**Written tasks**:
1 – From the passage on the Copenhagen climate talks, copy word for word the part that opens with the words containing "Contrary to countless" and closes with "the hapless UN.".
2 – Answer these questions using the passage on the Copenhagen climate talks:
(a) Since what year have the major American parties done essentially nothing about climate?
(b) In what year was the last major climate treaty conference held in Copenhagen?
(c) Which four emitters had said they would raise their commitments if the US took the lead?

**Reading text**:
· · · · ·

What are the major American parties doing about this? Essentially nothing since 1997, when Al Gore personally engineered the Kyoto Protocol. The last major climate treaty conference was held in Copenhagen in 2009. To paraphrase Wall Street Occupiers, in Copenhagen we got “sold out” by Obama and those G20 countries which followed his lead. Here is what Naomi Klein reported at that time:

Contrary to countless reports, the debacle in Copenhagen was not everyone's fault. It did not happen because human beings are incapable of agreeing, or are inherently self-destructive. Nor was it all was China's fault, or the fault of the hapless UN.
There's plenty of blame to go around, but there was one country that possessed unique power to change the game. It didn't use it. If Barack Obama had come to Copenhagen with a transformative and inspiring commitment to getting the US economy off fossil fuels, all the other major emitters would have stepped up. The EU, Japan, China and India had all indicated that they were willing to increase their levels of commitment, but only if the US took the lead. Instead of leading, Obama arrived with embarrassingly low targets and the heavy emitters of the world took their cue from him.

(The "deal" that was ultimately rammed through was nothing more than a grubby pact between the world's biggest emitters: I'll pretend that you are doing something about climate change if you pretend that I am too. Deal? Deal.)

· · · · ·

**Dataset extract**:

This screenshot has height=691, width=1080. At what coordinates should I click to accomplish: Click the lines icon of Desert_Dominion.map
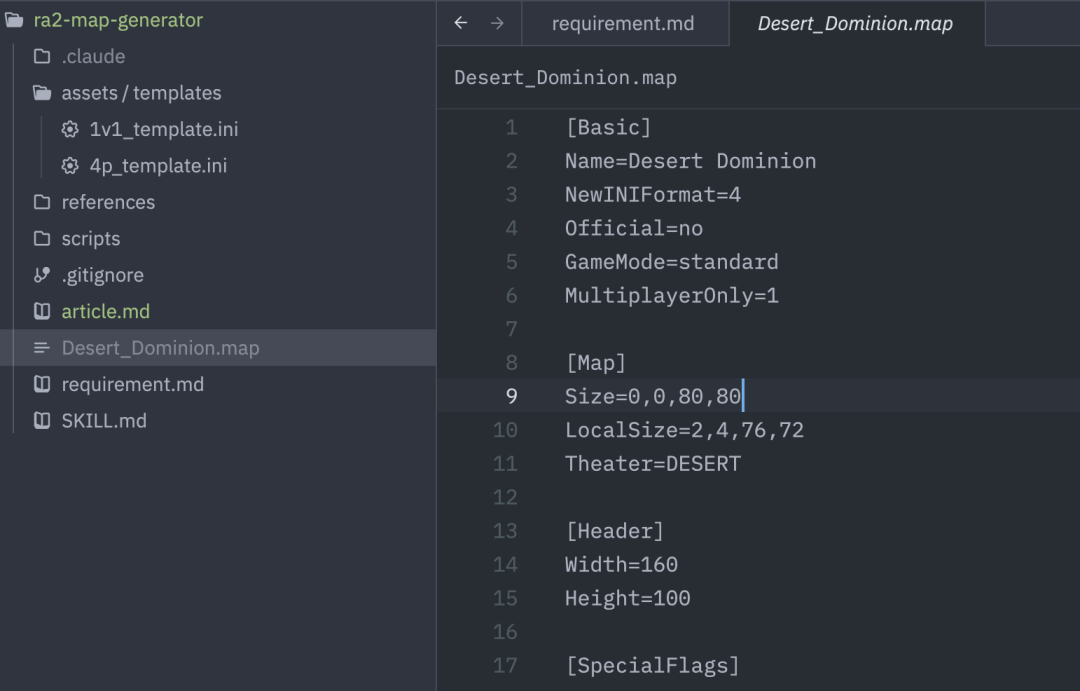[x=42, y=348]
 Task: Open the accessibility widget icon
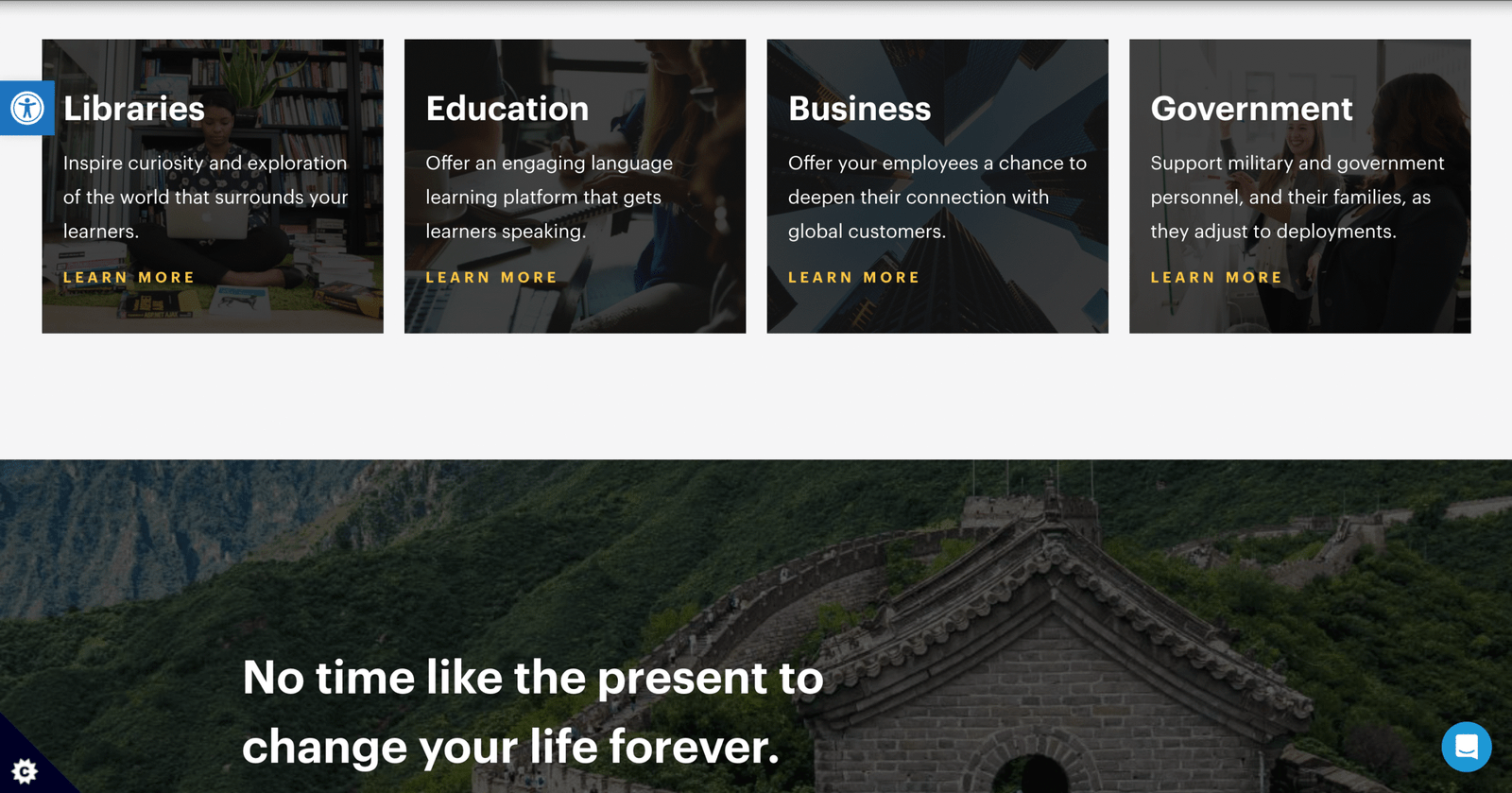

· · · · ·

**Set of answers**:
1 –
Contrary to countless reports, the debacle in Copenhagen was not everyone's fault. It did not happen because human beings are incapable of agreeing, or are inherently self-destructive. Nor was it all was China's fault, or the fault of the hapless UN.

2 –
(a) 1997
(b) 2009
(c) The EU, Japan, China and India